* Passage given:

>> Begin

Real Estate National Exam Ch 15 Flashcards
D: Lien
Is a charge or claim against a person’s property made to enforce the payment of money.
Whenever someone borrows money, the lender generally requires some form of security.
Liens can be enforced against a property by a government agency for payment of property tax owed by the owner.
A lien also can be used to force the payment of an assessment or other special charge.
A lien represents an interest in ownership, but it does not constitute actual ownership of the property. It is an encumbrance on the owner’s title.
Liens differ from other encumbrances because they are financial or monetary in nature and attach to the property because of a debt.
If a lien is not paid in the allotted time, the lienholder may foreclose on the lien, potentially forcing the sale of the property as set out by state law.
Depending on how the lien was created, a lienholder may be required to initiate legal action to force the sale of the property or acquire title.
In other cases, the sale of the property can take place without a court hearing.
The debt is paid out of the proceeds of the sale; any remaining amount goes to the debtor.
Once in place, a lien runs with the land and will bind all successive owners until the lien is paid or settled and the title is cleared by the filing of a release of lien by the lienholder.
The existence of a lien does not necessarily prevent a property owner from transferring title to someone else.
The lien might reduce the value of the real estate because few buyers will take on the risk of a property that has a lien on it.
Because the lien attaches to the property, not the property owner, a new owner might lose the property if the creditors take court action to enforce payment.
D: Encumbrance
Is any charge or claim that attaches to real property and lessens its value or impairs its use.
An encumbrance does not necessarily prevent the transfer or conveyance of the property, but because an encumbrance is attached to the property, it transfers along with it.

>> End

* Recorded information:
>> Begin

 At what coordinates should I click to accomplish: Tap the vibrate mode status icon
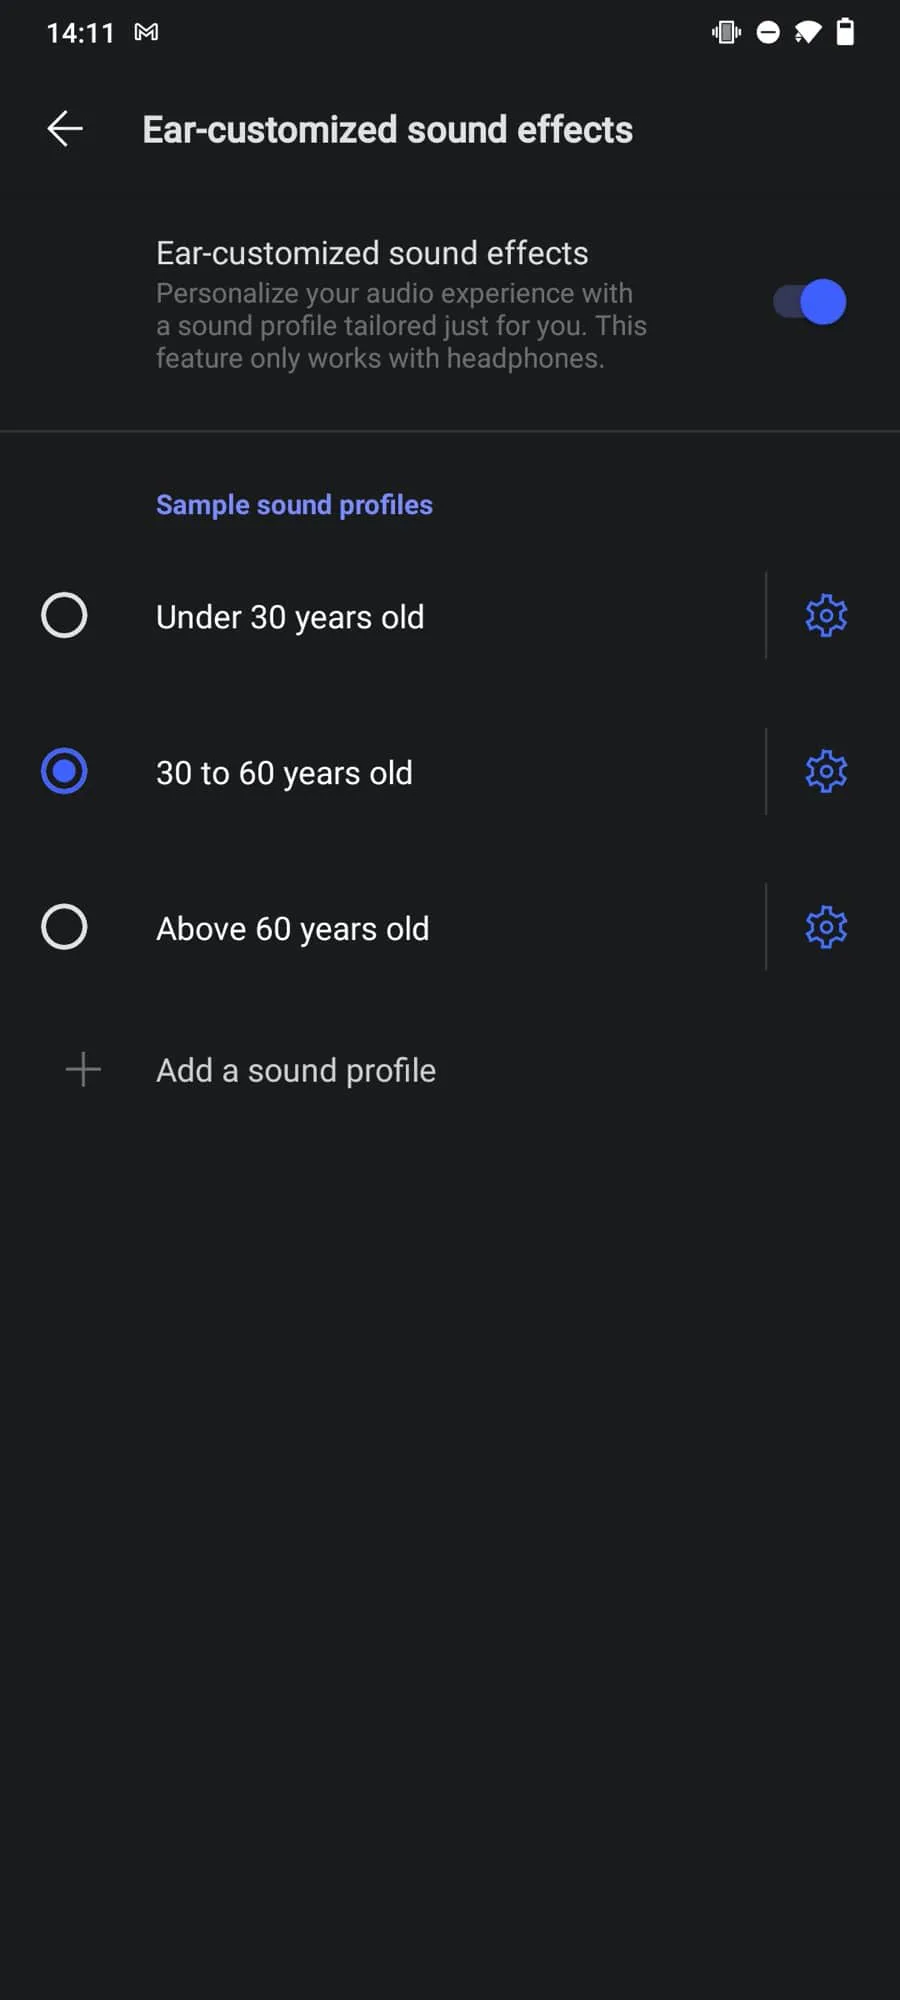(727, 33)
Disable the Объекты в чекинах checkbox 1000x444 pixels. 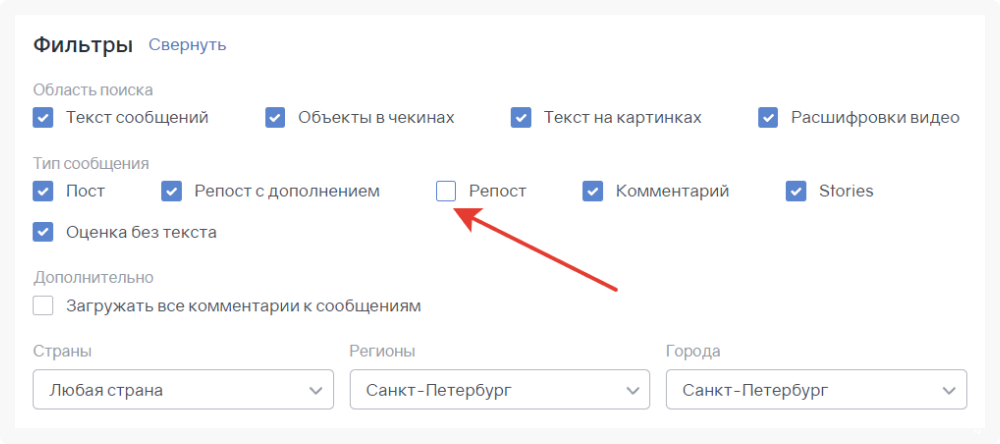pyautogui.click(x=275, y=118)
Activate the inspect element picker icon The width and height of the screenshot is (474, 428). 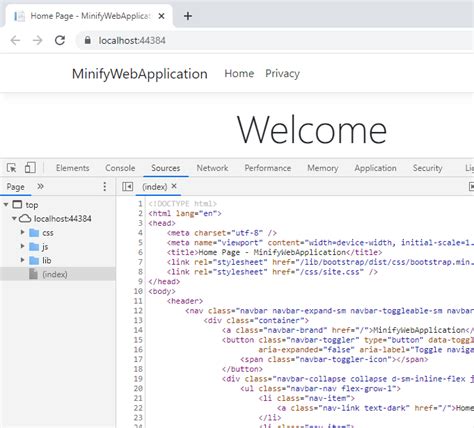tap(11, 168)
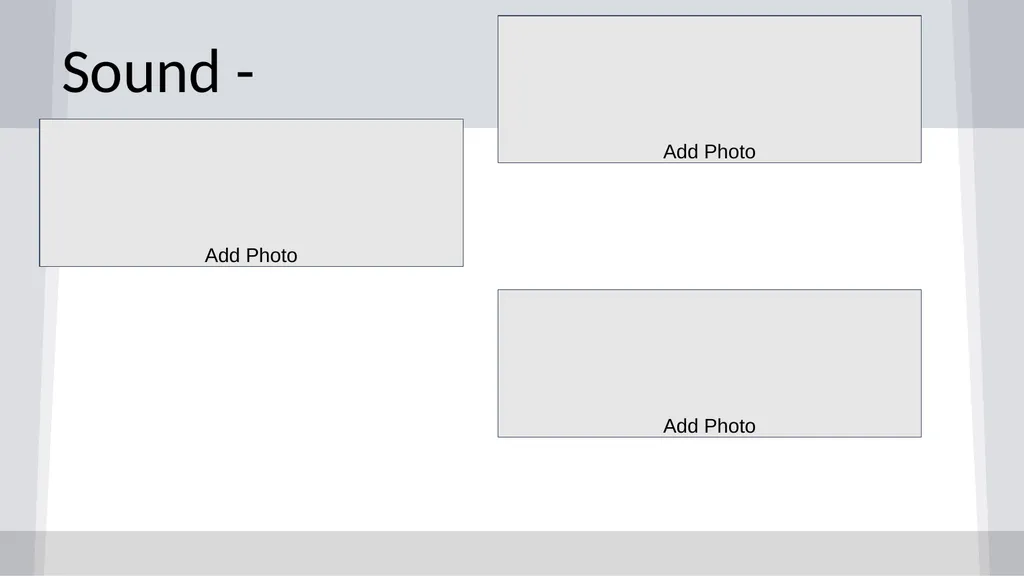The width and height of the screenshot is (1024, 576).
Task: Click the top border of bottom-right placeholder
Action: 709,290
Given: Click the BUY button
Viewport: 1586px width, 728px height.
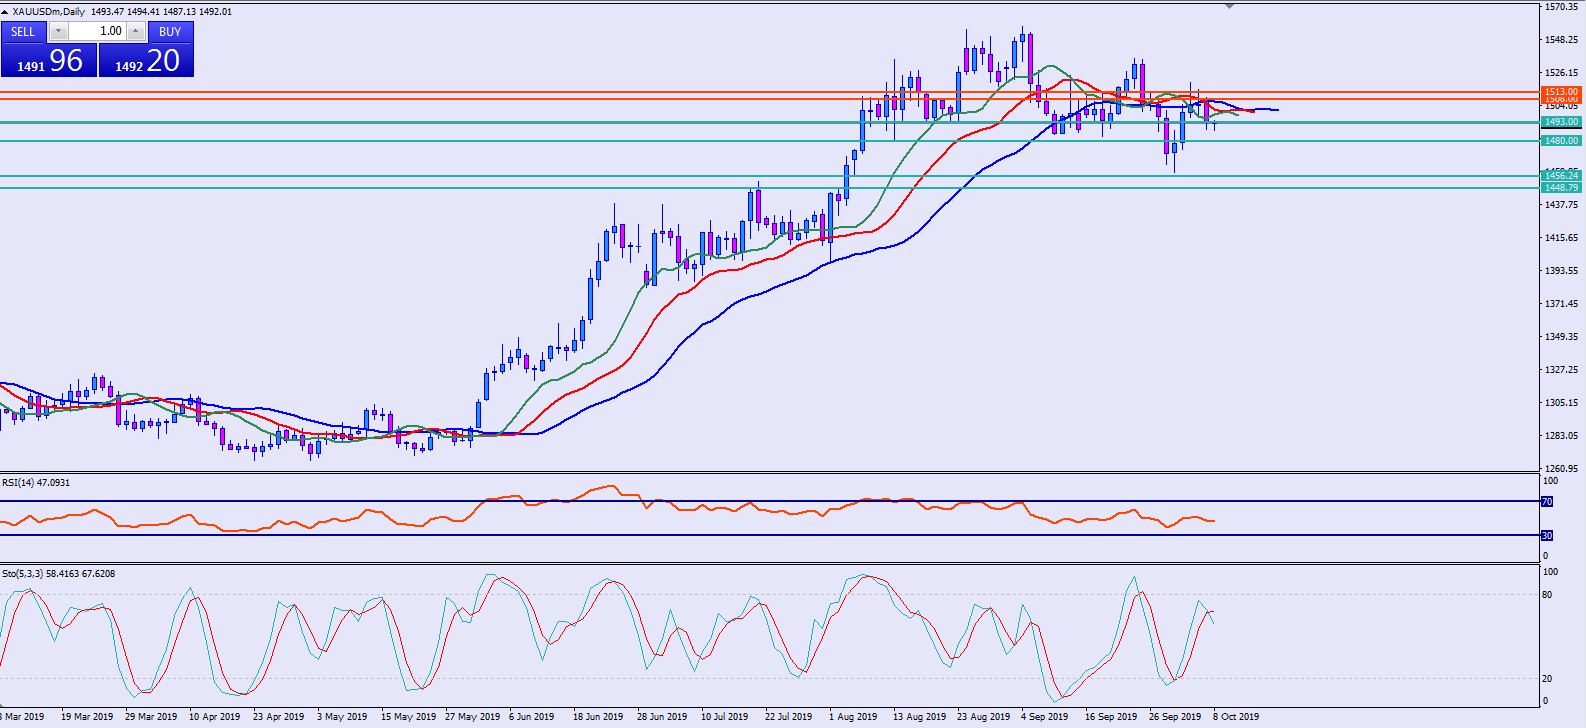Looking at the screenshot, I should coord(170,32).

>> End

* Problem set:
a) Repeat verbatim the portion of the lien flashcards starting with "Depending on how" and going on through "to enforce payment.".
b) Render this sentence from the lien flashcards into Spanish: "The existence of a lien does not necessarily prevent a property owner from transferring title to someone else."

* Outputs by task:
a)
Depending on how the lien was created, a lienholder may be required to initiate legal action to force the sale of the property or acquire title.
In other cases, the sale of the property can take place without a court hearing.
The debt is paid out of the proceeds of the sale; any remaining amount goes to the debtor.
Once in place, a lien runs with the land and will bind all successive owners until the lien is paid or settled and the title is cleared by the filing of a release of lien by the lienholder.
The existence of a lien does not necessarily prevent a property owner from transferring title to someone else.
The lien might reduce the value of the real estate because few buyers will take on the risk of a property that has a lien on it.
Because the lien attaches to the property, not the property owner, a new owner might lose the property if the creditors take court action to enforce payment.

b) La existencia de un gravamen no impide necesariamente que el propietario de un inmueble transfiera la titularidad a otra persona.